** START OF RECORDS **

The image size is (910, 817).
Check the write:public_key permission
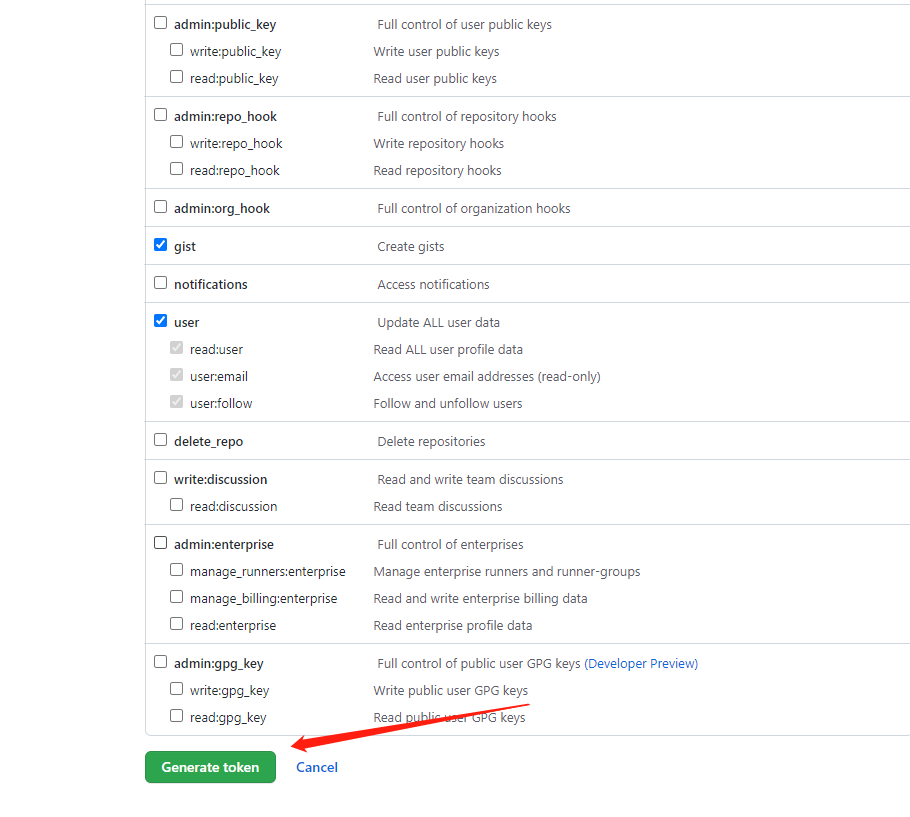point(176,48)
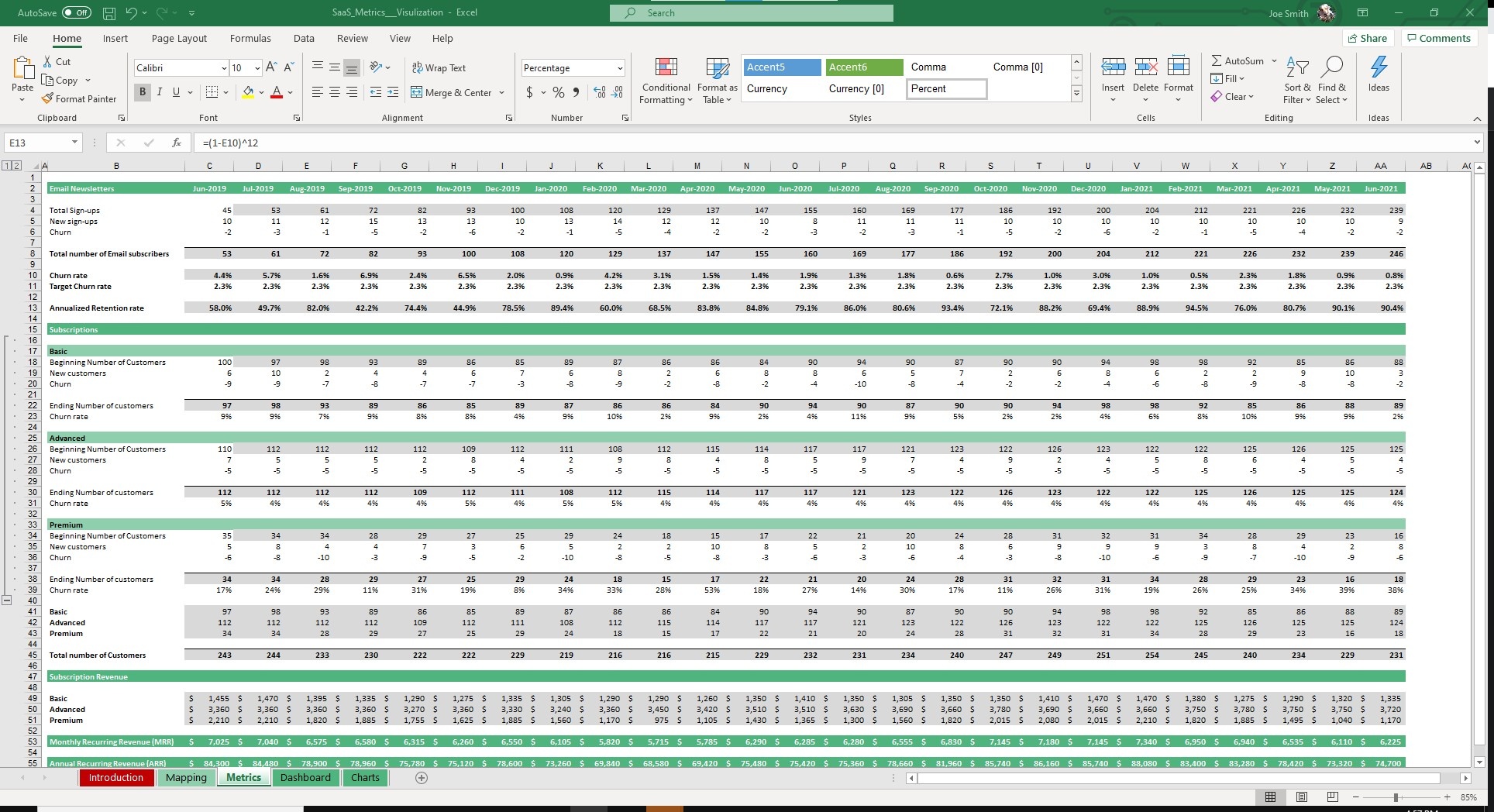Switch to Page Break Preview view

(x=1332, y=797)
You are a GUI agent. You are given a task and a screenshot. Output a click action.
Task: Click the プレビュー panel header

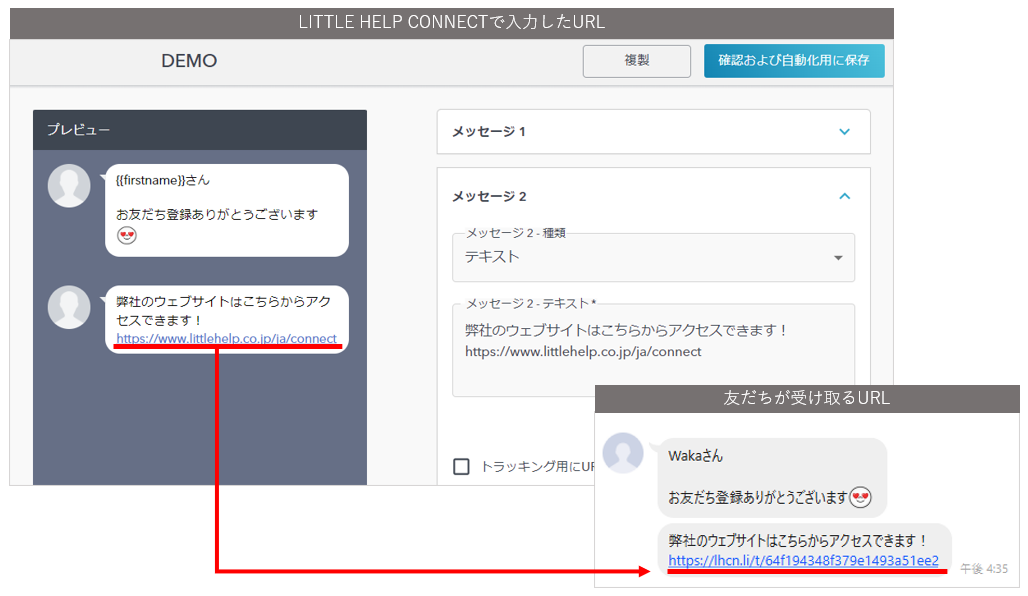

** END OF RECORDS **
** START OF RECORDS **

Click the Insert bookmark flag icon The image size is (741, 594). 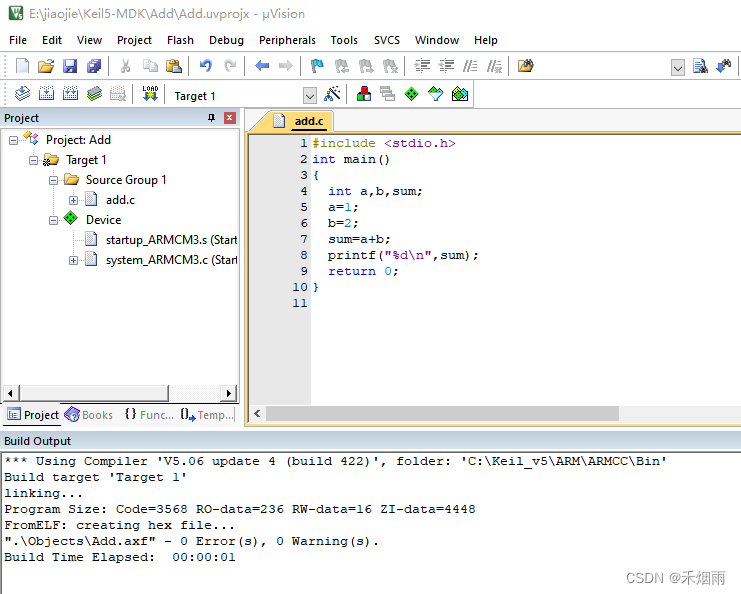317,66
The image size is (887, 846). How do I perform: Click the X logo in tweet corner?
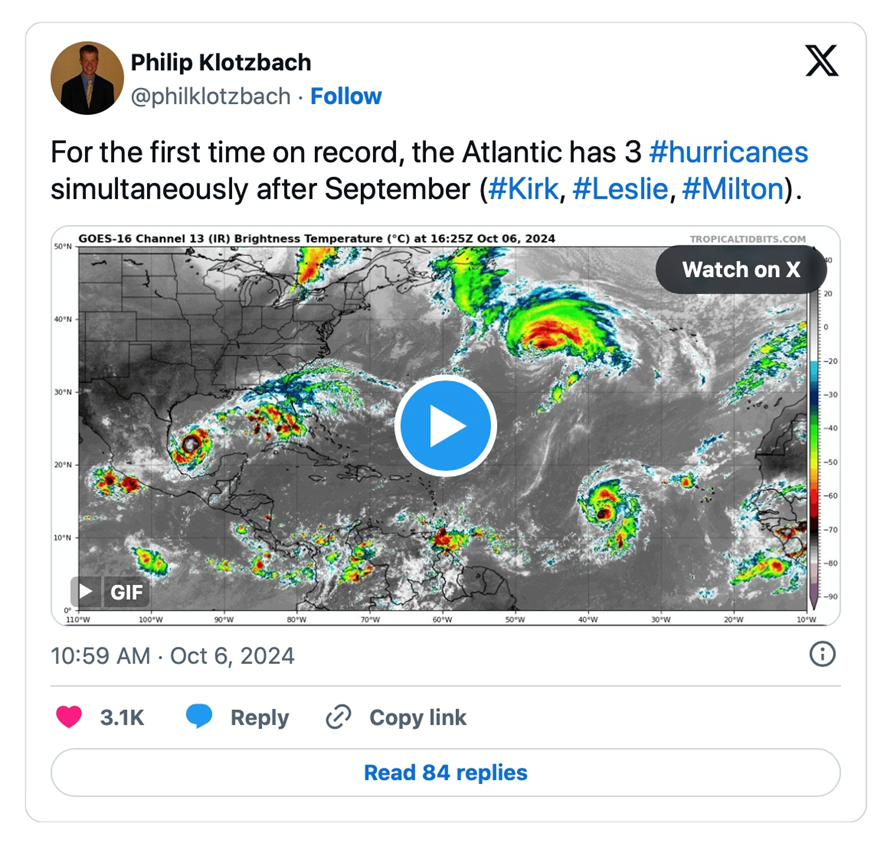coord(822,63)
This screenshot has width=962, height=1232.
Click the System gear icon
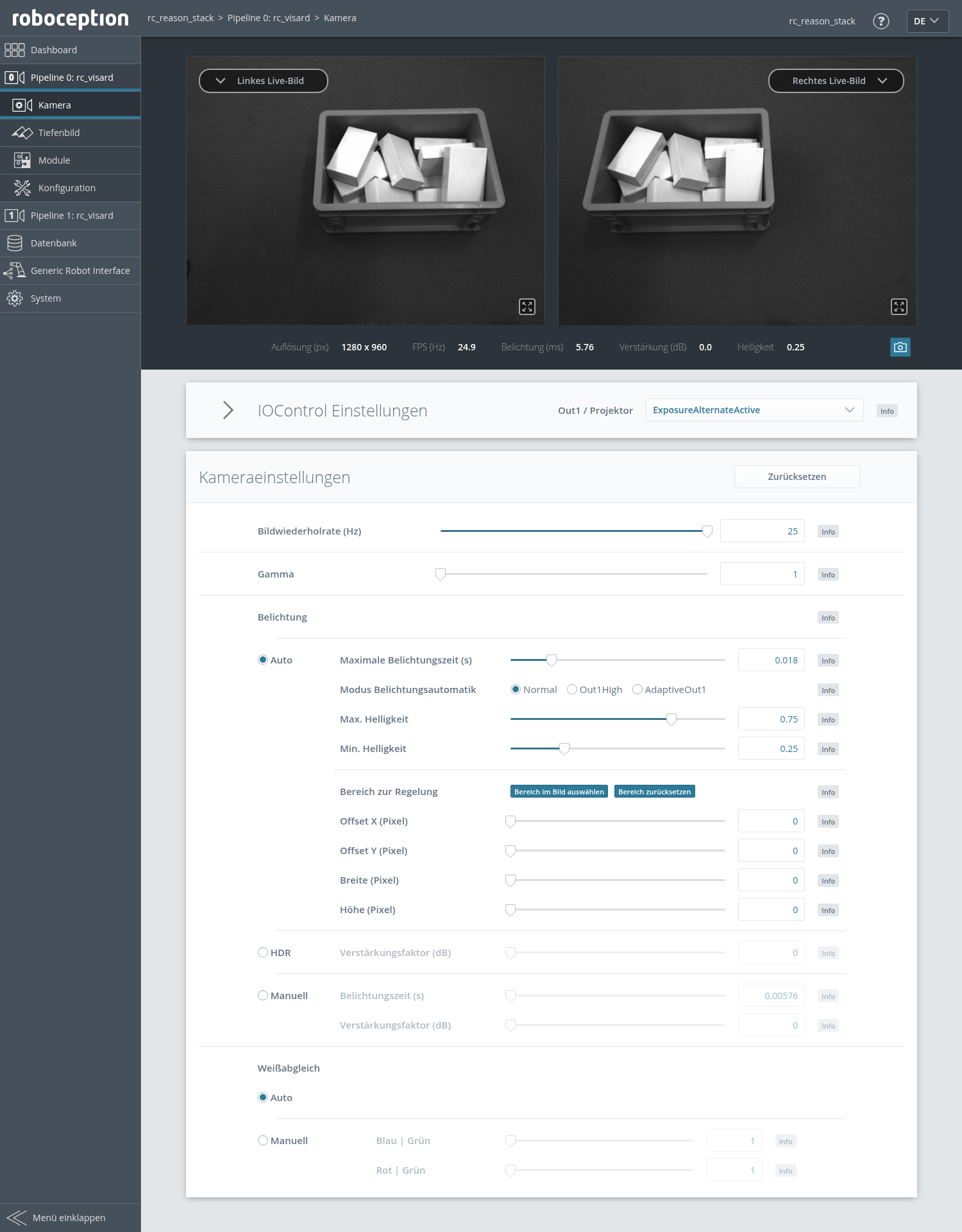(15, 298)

** END OF RECORDS **

#### OBJECTIVE:
Turn the lines above into a JSON list of strings, one string per line, with blank lines dropped and pictures left out. Begin at the line that contains "The image size is (910, 817)." and stop after the line that contains "Task: Click the プレビュー panel header".

#### FINISHED EXERCISE:
[
  "The image size is (910, 817).",
  "Check the write:public_key permission",
  "point(176,48)",
  "Switch to Page Break Preview view",
  "(x=1332, y=797)",
  "You are a GUI agent. You are given a task and a screenshot. Output a click action.",
  "Task: Click the プレビュー panel header"
]